Sheep fair, Eyre Square

Like most towns and cities in Ireland, Galway had a lot of fairs and markets. They were a vital part of life and the economy of the city, helping to feed the local population and provide much needed cash for farmers in the hinterland.

Eyre Square was the location of many of these events. Hay was an essential commodity and the Haymarket was a major event in the days when people travelled on horseback or in horse-drawn carriages. Cart loads of hay usually began to arrive on Friday evening, and on Saturday morning the Square seemed to be covered in hay and there was very little space for doing other business. Young local boys often followed these laden carts as they made their way into town, and pulled armfuls of hay from the load, which they would subsequently sell to neighbours who had chickens, for a few pennies. The Haymarket began to decline when motorised transport arrived. Horse fairs were significant events in the Galway calendar, and regularly filled the Square.

The cattle fair, which was originally held at Fairhill, was also an important affair and often spilled out of the Square to Forster Street, Williamsgate Street, and Eglinton Street. It eventually moved to the Fairgreen. Pig fairs did not take up so much space, and usually took place in the area in front of where the Imperial Hotel is today. Regular sheep fairs took place, and possibly because the sheep invariably were driven in in flocks, and were more difficult to manage, the farmers needed more space to control them. Thus the sheep fair was more spread out. Our photograph shows two men (armed with their sticks ) discussing the quality of the animals on offer, while a young boy in plus fours keeps a watchful eye. It was a wet day, and if the sheep were not sold the farmer would have to drive them home again. On the left you can see sides of carts being used to pen the sheep up against the railings at the bottom of the Square.

Turf markets were important in providing fuel, and were held here and at Raven Terrace. Most market areas had a large scales… there was one opposite the County Club, another in Woodquay, where they had a potato market, and another in the Small Crane, where they also held a potato market.

At the top of the Square there was a sock market, and another in Eglinton Street. The Fishmarket was situated in front of the Spanish Arch, and of course the fruit and vegetable and poultry market still takes place in front of the Collegiate Church. Church Street used to host an egg and country butter market up to about 20 years ago. There was also, sadly, a fair which dealt in humans… a hiring fair where groups of spailpíns would gather at the railings opposite the Skeff hoping to be given work by farmers from east or south of the city.

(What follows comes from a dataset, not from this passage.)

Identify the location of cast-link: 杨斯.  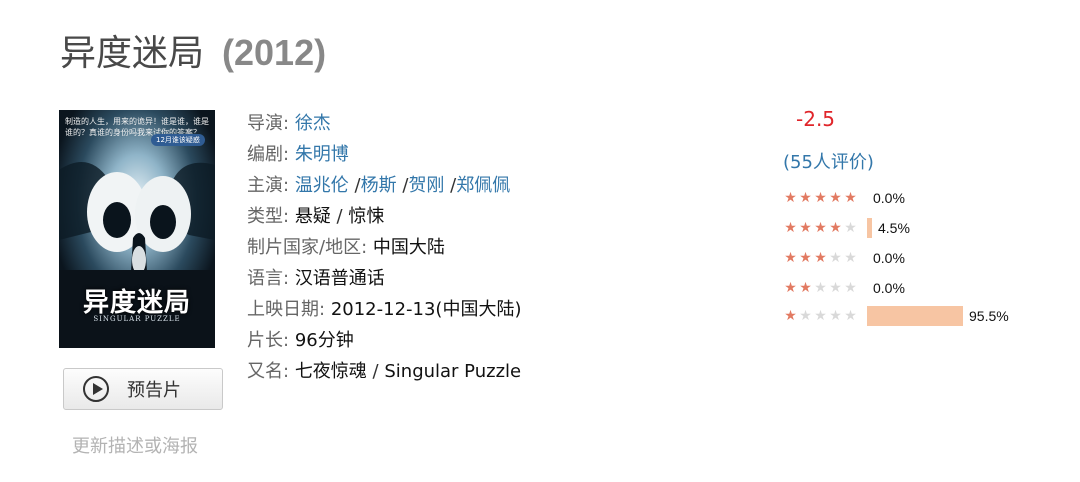
(379, 186).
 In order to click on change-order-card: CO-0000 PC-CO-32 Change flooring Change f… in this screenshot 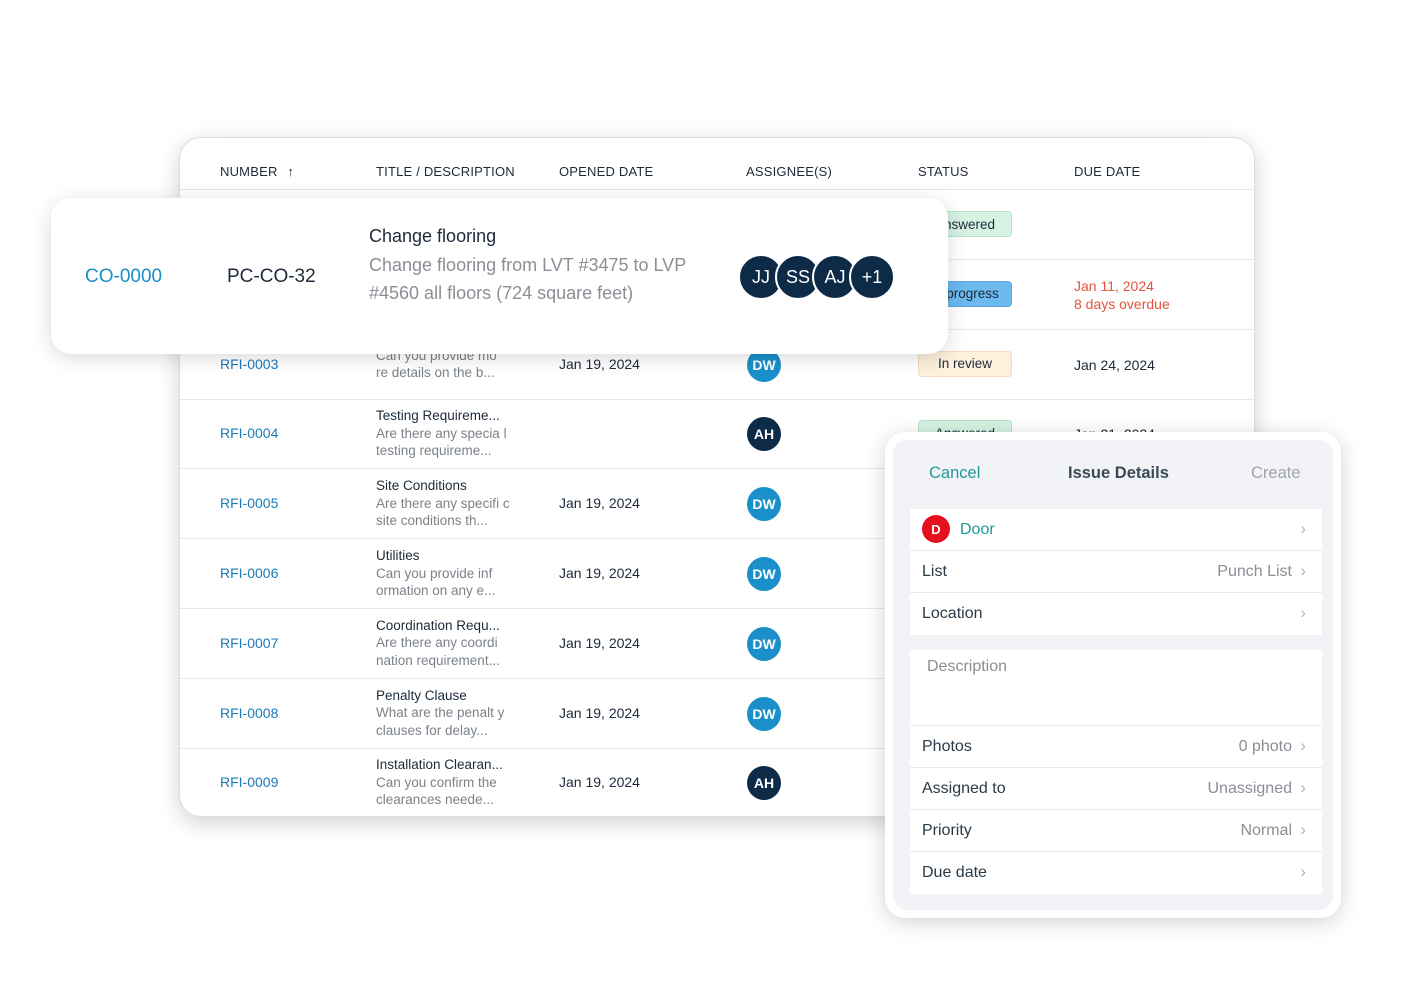, I will do `click(500, 276)`.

The tree we see behind the men in our photograph achieved a certain notoriety when a local suffragette woman, Honor Todd, chained herself to it during the visit to the Great Southern Hotel of the Vice Lieutenant for Ireland. She did this to highlight the inequalities suffered by women and attracted a lot of attention. Indeed, the tree subsequently became known as the ‘Suffragette Tree’ and was a place of pilgrimage for Galway women. So there was a terrible furore 100 years ago on this day, April 1, when the Urban District Council had it chopped down.